Search Friendly Development
Good morning, Friends. It’s time for Day 2 and I’m coming to you live from the brand new Developer Track. The Developer Track is awesome because it comes complete with a fancy waterfront view. I’d also mention the yummy bagel I’m eating but I think Michael VanDeMar is going to come and kick me if I do. He’s over my bagel stories.
Vanessa Fox will moderate as speakers Nathan Buggia (Microsoft), Maile Ohye (Google) and Sharad Verma (Yahoo) get us started.
Up first is Nathan Buggia. He says he rewrote his entire presentation last night based on what people were talking about on Day 1.

## Raw data
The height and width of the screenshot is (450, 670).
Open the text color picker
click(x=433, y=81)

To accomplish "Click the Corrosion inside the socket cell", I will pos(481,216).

## Set problem
Transcribe the conference write-up on search friendly development from "Vanessa Fox will" to "about on Day 1.". The listing comes from a separate source.

## Final result
Vanessa Fox will moderate as speakers Nathan Buggia (Microsoft), Maile Ohye (Google) and Sharad Verma (Yahoo) get us started.
Up first is Nathan Buggia. He says he rewrote his entire presentation last night based on what people were talking about on Day 1.